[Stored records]
- - - -
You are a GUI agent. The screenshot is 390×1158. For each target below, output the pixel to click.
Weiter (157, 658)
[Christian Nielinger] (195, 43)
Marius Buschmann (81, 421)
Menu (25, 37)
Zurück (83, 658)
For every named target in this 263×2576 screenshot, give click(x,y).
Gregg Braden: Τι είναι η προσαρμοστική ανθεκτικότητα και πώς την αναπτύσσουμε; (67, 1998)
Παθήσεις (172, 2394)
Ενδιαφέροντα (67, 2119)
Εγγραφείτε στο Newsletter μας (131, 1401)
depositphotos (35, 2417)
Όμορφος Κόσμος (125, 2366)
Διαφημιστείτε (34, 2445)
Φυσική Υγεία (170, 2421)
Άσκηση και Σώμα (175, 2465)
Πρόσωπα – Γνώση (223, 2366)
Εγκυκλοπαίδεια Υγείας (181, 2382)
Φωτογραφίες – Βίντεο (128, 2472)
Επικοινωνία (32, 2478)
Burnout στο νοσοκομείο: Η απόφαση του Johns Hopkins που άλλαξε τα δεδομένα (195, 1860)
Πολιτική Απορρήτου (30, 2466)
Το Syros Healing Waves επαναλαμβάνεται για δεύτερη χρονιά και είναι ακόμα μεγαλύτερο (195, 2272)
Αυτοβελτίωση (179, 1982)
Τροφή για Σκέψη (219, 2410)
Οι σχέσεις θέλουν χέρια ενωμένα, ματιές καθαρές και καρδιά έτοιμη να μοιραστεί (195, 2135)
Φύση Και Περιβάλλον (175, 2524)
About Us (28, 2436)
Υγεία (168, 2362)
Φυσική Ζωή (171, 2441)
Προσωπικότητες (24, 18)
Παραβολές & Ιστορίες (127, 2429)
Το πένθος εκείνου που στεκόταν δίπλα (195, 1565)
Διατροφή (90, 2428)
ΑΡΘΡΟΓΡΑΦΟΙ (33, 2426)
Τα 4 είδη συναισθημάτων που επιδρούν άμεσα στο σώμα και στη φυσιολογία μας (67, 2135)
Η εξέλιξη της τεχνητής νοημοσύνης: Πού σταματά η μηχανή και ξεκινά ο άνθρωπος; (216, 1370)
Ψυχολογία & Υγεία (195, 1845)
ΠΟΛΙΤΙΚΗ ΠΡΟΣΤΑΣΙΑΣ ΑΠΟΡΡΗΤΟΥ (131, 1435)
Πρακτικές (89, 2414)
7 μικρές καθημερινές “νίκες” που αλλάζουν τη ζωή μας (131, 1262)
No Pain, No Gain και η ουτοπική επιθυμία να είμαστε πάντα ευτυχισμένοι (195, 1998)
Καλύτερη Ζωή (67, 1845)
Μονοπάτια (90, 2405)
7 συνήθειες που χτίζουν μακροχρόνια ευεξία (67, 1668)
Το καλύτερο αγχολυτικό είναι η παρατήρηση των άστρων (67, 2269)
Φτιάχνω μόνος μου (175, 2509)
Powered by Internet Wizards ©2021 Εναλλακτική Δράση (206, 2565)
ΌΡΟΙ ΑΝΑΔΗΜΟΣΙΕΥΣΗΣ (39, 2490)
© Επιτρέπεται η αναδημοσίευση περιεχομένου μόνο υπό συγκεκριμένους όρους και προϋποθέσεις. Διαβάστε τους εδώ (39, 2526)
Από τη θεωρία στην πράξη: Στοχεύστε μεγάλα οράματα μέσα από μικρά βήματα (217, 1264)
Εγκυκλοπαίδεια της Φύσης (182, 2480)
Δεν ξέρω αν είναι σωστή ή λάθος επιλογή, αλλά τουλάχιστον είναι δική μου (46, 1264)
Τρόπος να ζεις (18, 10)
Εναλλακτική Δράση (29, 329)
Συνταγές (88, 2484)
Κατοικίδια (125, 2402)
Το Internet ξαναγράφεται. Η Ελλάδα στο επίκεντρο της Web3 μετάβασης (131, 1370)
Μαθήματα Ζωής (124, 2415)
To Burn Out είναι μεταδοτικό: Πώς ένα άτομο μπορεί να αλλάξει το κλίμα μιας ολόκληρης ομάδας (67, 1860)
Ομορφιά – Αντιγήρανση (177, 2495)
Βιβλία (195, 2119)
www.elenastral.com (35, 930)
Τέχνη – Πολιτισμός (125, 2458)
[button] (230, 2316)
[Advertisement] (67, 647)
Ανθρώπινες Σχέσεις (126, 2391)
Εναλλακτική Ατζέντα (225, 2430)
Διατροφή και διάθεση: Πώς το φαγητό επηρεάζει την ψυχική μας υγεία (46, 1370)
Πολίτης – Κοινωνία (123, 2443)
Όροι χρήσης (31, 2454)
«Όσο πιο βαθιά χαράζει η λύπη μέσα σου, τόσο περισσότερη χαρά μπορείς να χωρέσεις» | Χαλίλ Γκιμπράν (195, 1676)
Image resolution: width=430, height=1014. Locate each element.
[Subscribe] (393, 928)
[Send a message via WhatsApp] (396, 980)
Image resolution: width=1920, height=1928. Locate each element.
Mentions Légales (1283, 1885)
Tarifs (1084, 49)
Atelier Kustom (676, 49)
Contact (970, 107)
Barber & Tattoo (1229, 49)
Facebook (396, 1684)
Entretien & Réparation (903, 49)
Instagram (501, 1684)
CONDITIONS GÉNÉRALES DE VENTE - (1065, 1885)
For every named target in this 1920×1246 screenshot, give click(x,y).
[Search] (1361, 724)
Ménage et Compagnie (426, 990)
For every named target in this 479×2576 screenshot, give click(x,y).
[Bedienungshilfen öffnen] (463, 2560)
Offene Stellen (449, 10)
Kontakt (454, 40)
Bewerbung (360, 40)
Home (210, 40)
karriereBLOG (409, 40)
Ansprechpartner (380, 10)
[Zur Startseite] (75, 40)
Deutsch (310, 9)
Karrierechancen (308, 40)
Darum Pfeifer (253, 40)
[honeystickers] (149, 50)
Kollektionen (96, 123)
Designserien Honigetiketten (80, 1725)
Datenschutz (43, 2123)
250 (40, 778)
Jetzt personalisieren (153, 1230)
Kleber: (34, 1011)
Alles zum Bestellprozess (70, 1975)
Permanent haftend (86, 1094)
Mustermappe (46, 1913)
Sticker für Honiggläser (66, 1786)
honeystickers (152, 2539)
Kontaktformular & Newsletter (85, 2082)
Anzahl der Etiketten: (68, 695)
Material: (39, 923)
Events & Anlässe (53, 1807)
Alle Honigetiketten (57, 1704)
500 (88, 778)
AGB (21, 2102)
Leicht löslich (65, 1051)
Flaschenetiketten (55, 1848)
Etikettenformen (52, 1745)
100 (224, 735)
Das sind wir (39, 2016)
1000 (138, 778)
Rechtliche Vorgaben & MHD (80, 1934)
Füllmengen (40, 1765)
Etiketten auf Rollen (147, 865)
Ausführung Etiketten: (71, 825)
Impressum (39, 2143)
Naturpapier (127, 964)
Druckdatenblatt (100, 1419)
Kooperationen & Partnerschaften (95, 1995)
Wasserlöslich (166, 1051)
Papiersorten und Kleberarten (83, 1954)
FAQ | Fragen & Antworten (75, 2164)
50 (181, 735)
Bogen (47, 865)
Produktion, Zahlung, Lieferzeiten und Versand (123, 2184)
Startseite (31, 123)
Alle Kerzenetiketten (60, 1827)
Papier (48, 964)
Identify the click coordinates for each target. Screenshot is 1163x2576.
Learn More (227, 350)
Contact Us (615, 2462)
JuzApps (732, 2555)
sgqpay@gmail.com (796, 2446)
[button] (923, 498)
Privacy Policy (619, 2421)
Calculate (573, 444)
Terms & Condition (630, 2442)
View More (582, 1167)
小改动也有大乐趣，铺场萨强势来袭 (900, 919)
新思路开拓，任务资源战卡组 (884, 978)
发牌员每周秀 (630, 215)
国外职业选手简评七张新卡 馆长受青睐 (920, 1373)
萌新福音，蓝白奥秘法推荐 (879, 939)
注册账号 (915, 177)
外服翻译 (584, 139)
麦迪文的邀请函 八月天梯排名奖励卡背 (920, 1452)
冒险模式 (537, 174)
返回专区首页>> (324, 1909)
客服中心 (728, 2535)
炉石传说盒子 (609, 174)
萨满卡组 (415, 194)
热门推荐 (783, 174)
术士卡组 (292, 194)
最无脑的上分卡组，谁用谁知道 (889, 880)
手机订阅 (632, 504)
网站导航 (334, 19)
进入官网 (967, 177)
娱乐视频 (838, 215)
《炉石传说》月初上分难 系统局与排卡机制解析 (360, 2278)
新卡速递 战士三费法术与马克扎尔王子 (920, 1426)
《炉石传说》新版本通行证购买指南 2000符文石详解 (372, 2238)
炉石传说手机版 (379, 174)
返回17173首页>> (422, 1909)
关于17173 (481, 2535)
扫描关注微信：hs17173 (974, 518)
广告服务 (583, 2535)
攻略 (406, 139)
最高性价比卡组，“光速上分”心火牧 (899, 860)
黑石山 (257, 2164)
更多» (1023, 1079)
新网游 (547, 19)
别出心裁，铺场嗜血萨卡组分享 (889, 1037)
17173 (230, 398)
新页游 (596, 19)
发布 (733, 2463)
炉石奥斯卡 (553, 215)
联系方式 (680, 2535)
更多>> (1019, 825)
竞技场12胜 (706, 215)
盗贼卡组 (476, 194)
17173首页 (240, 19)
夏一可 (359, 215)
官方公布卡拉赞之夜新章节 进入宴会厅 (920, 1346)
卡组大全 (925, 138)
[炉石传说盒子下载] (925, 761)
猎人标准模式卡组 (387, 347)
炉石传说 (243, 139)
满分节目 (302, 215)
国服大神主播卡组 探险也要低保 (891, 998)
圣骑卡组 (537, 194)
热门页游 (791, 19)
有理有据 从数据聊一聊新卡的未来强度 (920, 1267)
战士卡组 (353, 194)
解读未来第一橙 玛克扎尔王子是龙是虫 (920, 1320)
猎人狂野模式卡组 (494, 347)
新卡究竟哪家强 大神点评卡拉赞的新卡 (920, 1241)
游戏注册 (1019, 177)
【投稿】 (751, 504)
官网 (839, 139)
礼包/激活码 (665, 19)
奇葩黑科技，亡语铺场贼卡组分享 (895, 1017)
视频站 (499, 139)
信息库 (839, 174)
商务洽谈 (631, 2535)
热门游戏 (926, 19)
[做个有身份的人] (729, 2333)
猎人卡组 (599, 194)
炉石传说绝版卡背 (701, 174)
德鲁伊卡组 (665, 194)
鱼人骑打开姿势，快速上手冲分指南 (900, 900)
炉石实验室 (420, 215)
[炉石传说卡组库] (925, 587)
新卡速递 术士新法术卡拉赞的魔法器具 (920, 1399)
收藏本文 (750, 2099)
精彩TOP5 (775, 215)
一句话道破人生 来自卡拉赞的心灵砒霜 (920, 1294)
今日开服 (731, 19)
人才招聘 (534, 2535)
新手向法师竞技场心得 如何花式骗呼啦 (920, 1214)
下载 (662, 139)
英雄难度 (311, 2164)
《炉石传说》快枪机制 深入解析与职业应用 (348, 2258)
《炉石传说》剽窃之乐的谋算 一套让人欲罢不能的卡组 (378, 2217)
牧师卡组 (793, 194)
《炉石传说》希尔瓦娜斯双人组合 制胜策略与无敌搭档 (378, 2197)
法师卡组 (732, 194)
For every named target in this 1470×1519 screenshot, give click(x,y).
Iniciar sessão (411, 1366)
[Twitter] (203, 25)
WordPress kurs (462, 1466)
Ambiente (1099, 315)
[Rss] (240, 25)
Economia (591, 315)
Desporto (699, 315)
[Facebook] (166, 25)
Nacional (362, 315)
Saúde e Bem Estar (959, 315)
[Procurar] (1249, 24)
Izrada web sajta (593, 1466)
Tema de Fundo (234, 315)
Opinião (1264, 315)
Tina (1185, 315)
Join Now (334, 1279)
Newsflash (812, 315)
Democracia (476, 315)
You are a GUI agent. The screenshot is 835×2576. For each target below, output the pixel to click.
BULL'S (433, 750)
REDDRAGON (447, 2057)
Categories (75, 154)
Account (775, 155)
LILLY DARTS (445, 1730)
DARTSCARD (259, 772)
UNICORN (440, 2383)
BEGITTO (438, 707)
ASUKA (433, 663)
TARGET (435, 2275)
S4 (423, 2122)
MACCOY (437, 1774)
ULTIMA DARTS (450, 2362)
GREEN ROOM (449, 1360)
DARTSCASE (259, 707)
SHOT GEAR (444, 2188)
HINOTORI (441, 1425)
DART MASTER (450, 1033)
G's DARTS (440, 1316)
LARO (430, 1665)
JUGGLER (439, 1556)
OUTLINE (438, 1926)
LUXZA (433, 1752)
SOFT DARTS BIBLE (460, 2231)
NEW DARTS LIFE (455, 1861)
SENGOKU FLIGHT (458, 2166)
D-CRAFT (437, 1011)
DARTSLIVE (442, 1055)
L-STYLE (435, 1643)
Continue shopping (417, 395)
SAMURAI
- - - -
Only the lines above starting with the one with "新网游 (547, 19)" and going through the one with "Democracia (476, 315)" are to be copied, word for word and with both ends kept.

# Reply to the task
新网游 (547, 19)
别出心裁，铺场嗜血萨卡组分享 (889, 1037)
17173 (230, 398)
新页游 (596, 19)
发布 (733, 2463)
炉石奥斯卡 (553, 215)
联系方式 (680, 2535)
更多>> (1019, 825)
竞技场12胜 (706, 215)
盗贼卡组 (476, 194)
17173首页 (240, 19)
夏一可 (359, 215)
官方公布卡拉赞之夜新章节 进入宴会厅 (920, 1346)
卡组大全 (925, 138)
[炉石传说盒子下载] (925, 761)
猎人标准模式卡组 (387, 347)
炉石传说 (243, 139)
满分节目 (302, 215)
国服大神主播卡组 探险也要低保 (891, 998)
圣骑卡组 (537, 194)
热门页游 (791, 19)
有理有据 从数据聊一聊新卡的未来强度 (920, 1267)
战士卡组 (353, 194)
解读未来第一橙 玛克扎尔王子是龙是虫 (920, 1320)
猎人狂野模式卡组 (494, 347)
新卡究竟哪家强 大神点评卡拉赞的新卡 (920, 1241)
游戏注册 (1019, 177)
【投稿】 (751, 504)
官网 (839, 139)
礼包/激活码 (665, 19)
奇葩黑科技，亡语铺场贼卡组分享 (895, 1017)
视频站 (499, 139)
信息库 (839, 174)
商务洽谈 (631, 2535)
热门游戏 (926, 19)
[做个有身份的人] (729, 2333)
猎人卡组 (599, 194)
炉石传说绝版卡背 (701, 174)
德鲁伊卡组 (665, 194)
鱼人骑打开姿势，快速上手冲分指南 (900, 900)
炉石实验室 (420, 215)
[炉石传说卡组库] (925, 587)
新卡速递 术士新法术卡拉赞的魔法器具 (920, 1399)
收藏本文 (750, 2099)
精彩TOP5 (775, 215)
一句话道破人生 来自卡拉赞的心灵砒霜 (920, 1294)
今日开服 (731, 19)
人才招聘 (534, 2535)
新手向法师竞技场心得 如何花式骗呼啦 (920, 1214)
下载 (662, 139)
英雄难度 (311, 2164)
《炉石传说》快枪机制 深入解析与职业应用 (348, 2258)
《炉石传说》剽窃之乐的谋算 一套让人欲罢不能的卡组 (378, 2217)
牧师卡组 (793, 194)
《炉石传说》希尔瓦娜斯双人组合 制胜策略与无敌搭档 (378, 2197)
法师卡组 (732, 194)
For every named target in this 1470×1519 screenshot, give click(x,y).
Iniciar sessão (411, 1366)
[Twitter] (203, 25)
WordPress kurs (462, 1466)
Ambiente (1099, 315)
[Rss] (240, 25)
Economia (591, 315)
Desporto (699, 315)
[Facebook] (166, 25)
Nacional (362, 315)
Saúde e Bem Estar (959, 315)
[Procurar] (1249, 24)
Izrada web sajta (593, 1466)
Tema de Fundo (234, 315)
Opinião (1264, 315)
Tina (1185, 315)
Join Now (334, 1279)
Newsflash (812, 315)
Democracia (476, 315)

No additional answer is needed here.